> _WORK REQUEST_
Everything in the records below should be set down again, word for word.

> _GIVEN DATA_
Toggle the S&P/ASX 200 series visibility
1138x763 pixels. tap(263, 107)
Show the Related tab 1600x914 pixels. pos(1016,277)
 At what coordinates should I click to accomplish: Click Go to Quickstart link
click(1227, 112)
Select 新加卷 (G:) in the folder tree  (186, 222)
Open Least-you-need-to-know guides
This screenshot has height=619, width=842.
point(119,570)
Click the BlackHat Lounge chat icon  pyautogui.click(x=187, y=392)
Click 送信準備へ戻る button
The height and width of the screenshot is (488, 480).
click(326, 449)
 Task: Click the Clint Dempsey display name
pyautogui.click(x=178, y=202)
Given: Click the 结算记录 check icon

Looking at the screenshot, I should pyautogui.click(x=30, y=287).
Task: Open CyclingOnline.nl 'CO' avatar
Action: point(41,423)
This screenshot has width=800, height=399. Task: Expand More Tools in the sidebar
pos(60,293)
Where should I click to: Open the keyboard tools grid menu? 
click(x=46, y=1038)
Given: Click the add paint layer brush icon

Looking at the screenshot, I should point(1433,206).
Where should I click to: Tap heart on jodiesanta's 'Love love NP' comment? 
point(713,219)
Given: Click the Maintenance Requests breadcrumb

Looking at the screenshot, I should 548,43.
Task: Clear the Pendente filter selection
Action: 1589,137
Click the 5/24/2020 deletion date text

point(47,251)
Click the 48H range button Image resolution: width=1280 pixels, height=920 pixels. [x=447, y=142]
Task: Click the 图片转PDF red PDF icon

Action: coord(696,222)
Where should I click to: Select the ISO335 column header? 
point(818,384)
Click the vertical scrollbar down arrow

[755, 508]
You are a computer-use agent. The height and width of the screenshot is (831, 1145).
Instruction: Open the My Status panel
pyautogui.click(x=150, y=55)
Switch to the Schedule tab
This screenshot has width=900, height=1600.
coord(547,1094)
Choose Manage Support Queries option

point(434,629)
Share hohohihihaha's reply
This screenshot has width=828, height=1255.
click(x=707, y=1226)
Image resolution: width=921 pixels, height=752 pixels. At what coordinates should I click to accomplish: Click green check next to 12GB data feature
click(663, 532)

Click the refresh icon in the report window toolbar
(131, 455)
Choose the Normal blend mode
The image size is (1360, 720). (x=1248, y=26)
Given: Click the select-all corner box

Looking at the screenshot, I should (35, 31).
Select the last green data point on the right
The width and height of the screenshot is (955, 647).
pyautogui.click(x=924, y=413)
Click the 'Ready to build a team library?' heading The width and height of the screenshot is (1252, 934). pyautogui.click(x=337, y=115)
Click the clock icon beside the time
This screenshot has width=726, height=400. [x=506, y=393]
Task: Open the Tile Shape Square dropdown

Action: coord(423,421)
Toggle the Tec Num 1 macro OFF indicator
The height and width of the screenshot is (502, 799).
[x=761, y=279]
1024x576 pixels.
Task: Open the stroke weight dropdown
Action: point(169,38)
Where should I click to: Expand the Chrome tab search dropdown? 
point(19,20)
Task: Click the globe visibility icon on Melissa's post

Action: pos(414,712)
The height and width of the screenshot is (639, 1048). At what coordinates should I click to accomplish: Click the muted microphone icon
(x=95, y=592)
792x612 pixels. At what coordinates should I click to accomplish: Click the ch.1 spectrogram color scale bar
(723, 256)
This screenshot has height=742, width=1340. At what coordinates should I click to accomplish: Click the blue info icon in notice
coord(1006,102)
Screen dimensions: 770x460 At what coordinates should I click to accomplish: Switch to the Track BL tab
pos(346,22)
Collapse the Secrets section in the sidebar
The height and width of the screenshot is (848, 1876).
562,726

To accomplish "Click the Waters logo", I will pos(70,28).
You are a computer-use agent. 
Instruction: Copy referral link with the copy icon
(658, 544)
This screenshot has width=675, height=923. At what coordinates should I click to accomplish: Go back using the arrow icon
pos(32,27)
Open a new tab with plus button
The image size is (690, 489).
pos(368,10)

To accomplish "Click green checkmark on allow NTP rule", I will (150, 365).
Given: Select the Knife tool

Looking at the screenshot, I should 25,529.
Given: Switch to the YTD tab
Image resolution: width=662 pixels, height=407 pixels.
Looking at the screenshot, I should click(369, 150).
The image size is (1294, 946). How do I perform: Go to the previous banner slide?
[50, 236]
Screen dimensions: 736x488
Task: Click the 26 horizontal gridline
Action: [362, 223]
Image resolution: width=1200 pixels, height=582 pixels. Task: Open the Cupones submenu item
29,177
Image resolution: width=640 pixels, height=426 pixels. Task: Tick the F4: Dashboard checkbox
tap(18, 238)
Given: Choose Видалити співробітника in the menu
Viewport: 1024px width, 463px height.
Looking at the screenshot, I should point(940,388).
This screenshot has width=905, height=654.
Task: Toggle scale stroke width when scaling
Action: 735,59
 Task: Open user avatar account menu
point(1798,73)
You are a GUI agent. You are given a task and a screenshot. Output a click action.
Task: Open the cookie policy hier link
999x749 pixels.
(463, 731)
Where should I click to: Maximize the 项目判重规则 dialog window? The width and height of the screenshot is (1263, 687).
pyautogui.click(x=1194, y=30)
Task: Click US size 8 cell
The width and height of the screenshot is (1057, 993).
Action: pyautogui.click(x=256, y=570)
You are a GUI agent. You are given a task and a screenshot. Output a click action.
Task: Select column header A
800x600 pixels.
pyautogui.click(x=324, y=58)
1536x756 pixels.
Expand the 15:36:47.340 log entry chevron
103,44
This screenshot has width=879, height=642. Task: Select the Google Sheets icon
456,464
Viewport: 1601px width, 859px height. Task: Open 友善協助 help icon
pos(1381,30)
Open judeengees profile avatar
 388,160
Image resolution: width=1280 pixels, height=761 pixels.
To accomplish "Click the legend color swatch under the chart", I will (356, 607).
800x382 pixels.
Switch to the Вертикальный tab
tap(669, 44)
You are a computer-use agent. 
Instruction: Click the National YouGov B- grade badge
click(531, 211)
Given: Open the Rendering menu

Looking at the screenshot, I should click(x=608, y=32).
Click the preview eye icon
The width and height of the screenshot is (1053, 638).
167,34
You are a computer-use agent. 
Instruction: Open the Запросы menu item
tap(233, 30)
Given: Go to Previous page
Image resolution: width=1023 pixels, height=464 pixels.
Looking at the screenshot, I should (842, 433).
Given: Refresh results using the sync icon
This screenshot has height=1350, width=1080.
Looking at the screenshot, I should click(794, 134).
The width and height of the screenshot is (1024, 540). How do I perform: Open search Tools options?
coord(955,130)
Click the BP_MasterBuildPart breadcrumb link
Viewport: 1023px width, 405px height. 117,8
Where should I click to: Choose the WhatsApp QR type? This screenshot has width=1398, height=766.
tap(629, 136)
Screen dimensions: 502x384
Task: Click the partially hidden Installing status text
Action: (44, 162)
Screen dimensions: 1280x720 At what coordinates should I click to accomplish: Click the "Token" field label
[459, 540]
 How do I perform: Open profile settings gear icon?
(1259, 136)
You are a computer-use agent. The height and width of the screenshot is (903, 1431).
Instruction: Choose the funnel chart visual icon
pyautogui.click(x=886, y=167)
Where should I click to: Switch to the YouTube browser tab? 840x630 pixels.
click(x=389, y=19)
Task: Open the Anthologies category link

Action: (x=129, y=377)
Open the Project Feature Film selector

> _RESULT FOR THIS EXERCISE_
Toggle the S&P/ASX 200 series visibility
1138x763 pixels. tap(263, 107)
Show the Related tab 1600x914 pixels. pos(1016,277)
 At what coordinates should I click to accomplish: Click Go to Quickstart link
click(1227, 112)
Select 新加卷 (G:) in the folder tree  (186, 222)
Open Least-you-need-to-know guides
This screenshot has height=619, width=842.
point(119,570)
Click the BlackHat Lounge chat icon  pyautogui.click(x=187, y=392)
Click 送信準備へ戻る button
The height and width of the screenshot is (488, 480).
click(326, 449)
 Task: Click the Clint Dempsey display name
pyautogui.click(x=178, y=202)
Given: Click the 结算记录 check icon

Looking at the screenshot, I should pyautogui.click(x=30, y=287).
Task: Open CyclingOnline.nl 'CO' avatar
Action: point(41,423)
This screenshot has width=800, height=399. Task: Expand More Tools in the sidebar
pos(60,293)
Where should I click to: Open the keyboard tools grid menu? 
click(x=46, y=1038)
Given: Click the add paint layer brush icon

Looking at the screenshot, I should point(1433,206).
Where should I click to: Tap heart on jodiesanta's 'Love love NP' comment? 
point(713,219)
Given: Click the Maintenance Requests breadcrumb

Looking at the screenshot, I should 548,43.
Task: Clear the Pendente filter selection
Action: 1589,137
Click the 5/24/2020 deletion date text

point(47,251)
Click the 48H range button Image resolution: width=1280 pixels, height=920 pixels. [x=447, y=142]
Task: Click the 图片转PDF red PDF icon

Action: coord(696,222)
Where should I click to: Select the ISO335 column header? 
point(818,384)
Click the vertical scrollbar down arrow

[755, 508]
You are a computer-use agent. The height and width of the screenshot is (831, 1145).
Instruction: Open the My Status panel
pyautogui.click(x=150, y=55)
Switch to the Schedule tab
This screenshot has width=900, height=1600.
coord(547,1094)
Choose Manage Support Queries option

point(434,629)
Share hohohihihaha's reply
This screenshot has width=828, height=1255.
click(x=707, y=1226)
Image resolution: width=921 pixels, height=752 pixels. At what coordinates should I click to accomplish: Click green check next to 12GB data feature
click(663, 532)

Click the refresh icon in the report window toolbar
(131, 455)
Choose the Normal blend mode
The image size is (1360, 720). (x=1248, y=26)
Given: Click the select-all corner box

Looking at the screenshot, I should (35, 31).
Select the last green data point on the right
The width and height of the screenshot is (955, 647).
pyautogui.click(x=924, y=413)
Click the 'Ready to build a team library?' heading The width and height of the screenshot is (1252, 934). pyautogui.click(x=337, y=115)
Click the clock icon beside the time
This screenshot has width=726, height=400. [x=506, y=393]
Task: Open the Tile Shape Square dropdown

Action: coord(423,421)
Toggle the Tec Num 1 macro OFF indicator
The height and width of the screenshot is (502, 799).
[x=761, y=279]
1024x576 pixels.
Task: Open the stroke weight dropdown
Action: point(169,38)
Where should I click to: Expand the Chrome tab search dropdown? 
point(19,20)
Task: Click the globe visibility icon on Melissa's post

Action: pos(414,712)
The height and width of the screenshot is (639, 1048). At what coordinates should I click to accomplish: Click the muted microphone icon
(x=95, y=592)
792x612 pixels. At what coordinates should I click to accomplish: Click the ch.1 spectrogram color scale bar
(723, 256)
This screenshot has height=742, width=1340. At what coordinates should I click to accomplish: Click the blue info icon in notice
coord(1006,102)
Screen dimensions: 770x460 At what coordinates should I click to accomplish: Switch to the Track BL tab
pos(346,22)
Collapse the Secrets section in the sidebar
The height and width of the screenshot is (848, 1876).
562,726

To accomplish "Click the Waters logo", I will pos(70,28).
You are a computer-use agent. 
Instruction: Copy referral link with the copy icon
(658, 544)
This screenshot has width=675, height=923. At what coordinates should I click to accomplish: Go back using the arrow icon
pos(32,27)
Open a new tab with plus button
The image size is (690, 489).
pos(368,10)

To accomplish "Click green checkmark on allow NTP rule", I will (150, 365).
Given: Select the Knife tool

Looking at the screenshot, I should 25,529.
Given: Switch to the YTD tab
Image resolution: width=662 pixels, height=407 pixels.
Looking at the screenshot, I should click(369, 150).
The image size is (1294, 946). How do I perform: Go to the previous banner slide?
[50, 236]
Screen dimensions: 736x488
Task: Click the 26 horizontal gridline
Action: [362, 223]
Image resolution: width=1200 pixels, height=582 pixels. Task: Open the Cupones submenu item
29,177
Image resolution: width=640 pixels, height=426 pixels. Task: Tick the F4: Dashboard checkbox
tap(18, 238)
Given: Choose Видалити співробітника in the menu
Viewport: 1024px width, 463px height.
Looking at the screenshot, I should point(940,388).
This screenshot has width=905, height=654.
Task: Toggle scale stroke width when scaling
Action: 735,59
 Task: Open user avatar account menu
point(1798,73)
You are a GUI agent. You are given a task and a screenshot. Output a click action.
Task: Open the cookie policy hier link
999x749 pixels.
(463, 731)
Where should I click to: Maximize the 项目判重规则 dialog window? The width and height of the screenshot is (1263, 687).
pyautogui.click(x=1194, y=30)
Task: Click US size 8 cell
The width and height of the screenshot is (1057, 993).
Action: pyautogui.click(x=256, y=570)
You are a GUI agent. You are given a task and a screenshot. Output a click action.
Task: Select column header A
800x600 pixels.
pyautogui.click(x=324, y=58)
1536x756 pixels.
Expand the 15:36:47.340 log entry chevron
103,44
This screenshot has width=879, height=642. Task: Select the Google Sheets icon
456,464
Viewport: 1601px width, 859px height. Task: Open 友善協助 help icon
pos(1381,30)
Open judeengees profile avatar
 388,160
Image resolution: width=1280 pixels, height=761 pixels.
To accomplish "Click the legend color swatch under the chart", I will (356, 607).
800x382 pixels.
Switch to the Вертикальный tab
tap(669, 44)
You are a computer-use agent. 
Instruction: Click the National YouGov B- grade badge
click(531, 211)
Given: Open the Rendering menu

Looking at the screenshot, I should click(x=608, y=32).
Click the preview eye icon
The width and height of the screenshot is (1053, 638).
167,34
You are a computer-use agent. 
Instruction: Open the Запросы menu item
tap(233, 30)
Given: Go to Previous page
Image resolution: width=1023 pixels, height=464 pixels.
Looking at the screenshot, I should (842, 433).
Given: Refresh results using the sync icon
This screenshot has height=1350, width=1080.
Looking at the screenshot, I should click(794, 134).
The width and height of the screenshot is (1024, 540). How do I perform: Open search Tools options?
coord(955,130)
Click the BP_MasterBuildPart breadcrumb link
Viewport: 1023px width, 405px height. 117,8
Where should I click to: Choose the WhatsApp QR type? This screenshot has width=1398, height=766.
tap(629, 136)
Screen dimensions: 502x384
Task: Click the partially hidden Installing status text
Action: (44, 162)
Screen dimensions: 1280x720 At what coordinates should I click to accomplish: Click the "Token" field label
[459, 540]
 How do I perform: Open profile settings gear icon?
(1259, 136)
You are a computer-use agent. The height and width of the screenshot is (903, 1431).
Instruction: Choose the funnel chart visual icon
pyautogui.click(x=886, y=167)
Where should I click to: Switch to the YouTube browser tab? 840x630 pixels.
click(x=389, y=19)
Task: Open the Anthologies category link

Action: (x=129, y=377)
Open the Project Feature Film selector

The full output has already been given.